*** SUPPLIED DATA ***

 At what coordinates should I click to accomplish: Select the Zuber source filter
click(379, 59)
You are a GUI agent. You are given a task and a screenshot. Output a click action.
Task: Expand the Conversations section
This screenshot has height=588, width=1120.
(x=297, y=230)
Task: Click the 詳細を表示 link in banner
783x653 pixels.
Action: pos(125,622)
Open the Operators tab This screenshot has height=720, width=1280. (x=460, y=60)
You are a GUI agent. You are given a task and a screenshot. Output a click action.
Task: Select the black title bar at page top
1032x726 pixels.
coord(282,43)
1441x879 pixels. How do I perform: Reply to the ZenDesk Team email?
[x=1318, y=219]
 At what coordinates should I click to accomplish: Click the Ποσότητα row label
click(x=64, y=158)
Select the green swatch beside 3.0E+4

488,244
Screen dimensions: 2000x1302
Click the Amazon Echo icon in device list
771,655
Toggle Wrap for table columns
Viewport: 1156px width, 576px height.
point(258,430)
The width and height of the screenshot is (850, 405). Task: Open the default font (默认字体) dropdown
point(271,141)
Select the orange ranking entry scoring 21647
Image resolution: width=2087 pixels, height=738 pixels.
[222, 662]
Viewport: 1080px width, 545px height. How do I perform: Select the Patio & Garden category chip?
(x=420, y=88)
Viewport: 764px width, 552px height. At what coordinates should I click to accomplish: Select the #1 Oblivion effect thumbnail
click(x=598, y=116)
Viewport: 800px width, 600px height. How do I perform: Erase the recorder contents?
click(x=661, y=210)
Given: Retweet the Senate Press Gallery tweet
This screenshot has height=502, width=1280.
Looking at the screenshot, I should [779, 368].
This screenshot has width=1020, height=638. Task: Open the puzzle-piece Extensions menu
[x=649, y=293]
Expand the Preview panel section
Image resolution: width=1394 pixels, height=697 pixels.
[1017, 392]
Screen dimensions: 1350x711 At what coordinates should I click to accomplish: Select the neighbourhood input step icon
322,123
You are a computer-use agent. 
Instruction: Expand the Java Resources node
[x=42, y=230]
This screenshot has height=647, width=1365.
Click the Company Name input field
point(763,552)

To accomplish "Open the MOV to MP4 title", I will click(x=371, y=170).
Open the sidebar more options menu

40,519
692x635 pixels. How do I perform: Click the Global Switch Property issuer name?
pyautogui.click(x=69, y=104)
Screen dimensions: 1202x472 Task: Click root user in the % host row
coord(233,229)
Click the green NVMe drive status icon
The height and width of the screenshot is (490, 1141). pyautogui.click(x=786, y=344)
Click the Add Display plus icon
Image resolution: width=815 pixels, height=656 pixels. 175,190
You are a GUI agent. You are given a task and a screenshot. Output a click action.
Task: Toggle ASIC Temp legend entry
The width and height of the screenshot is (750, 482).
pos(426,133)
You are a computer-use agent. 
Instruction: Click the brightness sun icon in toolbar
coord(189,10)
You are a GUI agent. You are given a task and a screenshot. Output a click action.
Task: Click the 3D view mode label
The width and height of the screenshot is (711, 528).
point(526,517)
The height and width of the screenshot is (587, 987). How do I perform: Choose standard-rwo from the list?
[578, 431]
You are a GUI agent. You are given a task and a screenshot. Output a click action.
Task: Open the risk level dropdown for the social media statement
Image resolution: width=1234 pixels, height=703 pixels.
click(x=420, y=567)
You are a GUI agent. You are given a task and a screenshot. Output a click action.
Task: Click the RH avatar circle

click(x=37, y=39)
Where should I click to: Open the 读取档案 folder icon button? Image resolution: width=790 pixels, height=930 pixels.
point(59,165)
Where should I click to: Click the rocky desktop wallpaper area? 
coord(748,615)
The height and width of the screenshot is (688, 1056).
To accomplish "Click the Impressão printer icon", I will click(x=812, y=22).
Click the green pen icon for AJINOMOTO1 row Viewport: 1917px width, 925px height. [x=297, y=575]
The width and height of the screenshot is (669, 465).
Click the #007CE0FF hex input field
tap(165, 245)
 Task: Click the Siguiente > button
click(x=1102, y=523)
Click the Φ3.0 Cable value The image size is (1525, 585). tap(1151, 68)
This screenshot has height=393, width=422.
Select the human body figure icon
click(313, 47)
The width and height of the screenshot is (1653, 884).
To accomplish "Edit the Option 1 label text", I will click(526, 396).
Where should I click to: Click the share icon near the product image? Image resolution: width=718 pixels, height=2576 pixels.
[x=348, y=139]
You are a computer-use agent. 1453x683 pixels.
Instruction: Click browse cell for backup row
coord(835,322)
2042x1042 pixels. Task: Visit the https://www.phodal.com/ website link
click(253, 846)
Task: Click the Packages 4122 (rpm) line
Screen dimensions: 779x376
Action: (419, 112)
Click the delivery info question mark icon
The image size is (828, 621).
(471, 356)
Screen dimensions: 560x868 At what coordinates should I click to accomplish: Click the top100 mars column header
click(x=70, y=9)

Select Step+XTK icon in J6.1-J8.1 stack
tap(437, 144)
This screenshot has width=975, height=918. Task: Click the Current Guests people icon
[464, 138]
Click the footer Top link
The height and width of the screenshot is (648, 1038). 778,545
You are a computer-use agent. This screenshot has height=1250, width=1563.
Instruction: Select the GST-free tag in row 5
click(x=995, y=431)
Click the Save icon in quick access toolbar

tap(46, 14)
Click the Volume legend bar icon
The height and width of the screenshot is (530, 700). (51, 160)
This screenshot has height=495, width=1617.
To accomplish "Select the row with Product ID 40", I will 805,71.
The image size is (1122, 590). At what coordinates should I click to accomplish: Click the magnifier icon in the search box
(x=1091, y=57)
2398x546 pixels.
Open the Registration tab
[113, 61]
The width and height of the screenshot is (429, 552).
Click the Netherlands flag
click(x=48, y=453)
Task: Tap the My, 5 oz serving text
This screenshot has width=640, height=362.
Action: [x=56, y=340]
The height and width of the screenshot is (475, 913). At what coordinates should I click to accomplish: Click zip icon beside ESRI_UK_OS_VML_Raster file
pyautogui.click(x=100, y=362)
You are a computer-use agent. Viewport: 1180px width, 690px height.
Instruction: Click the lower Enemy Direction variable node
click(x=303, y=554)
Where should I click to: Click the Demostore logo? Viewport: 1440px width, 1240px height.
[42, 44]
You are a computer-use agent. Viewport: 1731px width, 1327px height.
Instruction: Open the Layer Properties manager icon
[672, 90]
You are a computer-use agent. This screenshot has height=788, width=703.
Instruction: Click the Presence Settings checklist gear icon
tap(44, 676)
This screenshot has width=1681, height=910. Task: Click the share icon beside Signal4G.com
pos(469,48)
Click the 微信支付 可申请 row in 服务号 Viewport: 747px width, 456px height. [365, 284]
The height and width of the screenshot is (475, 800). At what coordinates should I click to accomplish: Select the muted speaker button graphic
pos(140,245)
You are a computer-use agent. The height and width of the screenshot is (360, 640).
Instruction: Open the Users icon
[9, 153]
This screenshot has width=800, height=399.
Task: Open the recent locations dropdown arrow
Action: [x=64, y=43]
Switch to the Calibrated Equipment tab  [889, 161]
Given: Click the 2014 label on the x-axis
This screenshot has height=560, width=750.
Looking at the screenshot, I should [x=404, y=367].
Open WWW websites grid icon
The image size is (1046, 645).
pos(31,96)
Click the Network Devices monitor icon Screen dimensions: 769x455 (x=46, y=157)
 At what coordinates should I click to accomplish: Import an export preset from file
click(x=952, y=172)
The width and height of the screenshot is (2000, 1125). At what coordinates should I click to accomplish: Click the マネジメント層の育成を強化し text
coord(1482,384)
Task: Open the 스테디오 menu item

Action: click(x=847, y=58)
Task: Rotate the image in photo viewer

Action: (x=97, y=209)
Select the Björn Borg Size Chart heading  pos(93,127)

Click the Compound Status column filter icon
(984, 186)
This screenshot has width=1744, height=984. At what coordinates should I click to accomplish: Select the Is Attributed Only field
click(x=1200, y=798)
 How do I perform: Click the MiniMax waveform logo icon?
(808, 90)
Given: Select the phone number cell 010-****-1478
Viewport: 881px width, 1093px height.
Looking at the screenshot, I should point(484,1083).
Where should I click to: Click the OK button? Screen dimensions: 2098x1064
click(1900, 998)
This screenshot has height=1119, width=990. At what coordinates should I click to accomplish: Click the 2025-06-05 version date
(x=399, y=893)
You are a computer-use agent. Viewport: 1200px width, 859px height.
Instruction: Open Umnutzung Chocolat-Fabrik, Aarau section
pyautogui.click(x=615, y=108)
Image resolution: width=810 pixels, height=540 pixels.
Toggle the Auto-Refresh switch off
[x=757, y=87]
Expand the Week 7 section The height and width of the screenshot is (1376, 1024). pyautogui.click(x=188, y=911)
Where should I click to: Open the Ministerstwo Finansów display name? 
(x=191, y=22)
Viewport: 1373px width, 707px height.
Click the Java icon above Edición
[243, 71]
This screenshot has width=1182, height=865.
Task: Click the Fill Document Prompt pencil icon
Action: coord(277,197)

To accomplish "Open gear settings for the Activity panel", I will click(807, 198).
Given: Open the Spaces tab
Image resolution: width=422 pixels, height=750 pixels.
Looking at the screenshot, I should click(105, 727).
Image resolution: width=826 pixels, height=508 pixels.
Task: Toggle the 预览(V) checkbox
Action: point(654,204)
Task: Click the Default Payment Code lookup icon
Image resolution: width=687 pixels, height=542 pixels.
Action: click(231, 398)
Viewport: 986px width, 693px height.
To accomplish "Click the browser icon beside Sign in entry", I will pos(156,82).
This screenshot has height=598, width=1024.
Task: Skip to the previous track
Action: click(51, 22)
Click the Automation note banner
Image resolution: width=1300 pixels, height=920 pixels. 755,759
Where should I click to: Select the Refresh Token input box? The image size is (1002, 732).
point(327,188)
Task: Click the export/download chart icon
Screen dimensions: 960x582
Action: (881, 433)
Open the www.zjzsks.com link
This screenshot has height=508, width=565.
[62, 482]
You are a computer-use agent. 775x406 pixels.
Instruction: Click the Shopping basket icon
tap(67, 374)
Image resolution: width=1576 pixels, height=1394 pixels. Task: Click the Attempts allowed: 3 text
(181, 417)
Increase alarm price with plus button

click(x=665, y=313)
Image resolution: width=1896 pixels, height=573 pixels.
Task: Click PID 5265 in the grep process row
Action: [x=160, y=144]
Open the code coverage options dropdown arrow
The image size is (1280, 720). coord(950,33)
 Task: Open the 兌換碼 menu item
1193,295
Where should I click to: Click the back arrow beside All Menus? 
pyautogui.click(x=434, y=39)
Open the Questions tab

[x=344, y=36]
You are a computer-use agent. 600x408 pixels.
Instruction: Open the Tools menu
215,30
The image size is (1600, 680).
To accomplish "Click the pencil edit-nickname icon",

***

In the listing above, count every line that contains "computer". Respond with the number alone.

◆ EXERCISE RESULT: 11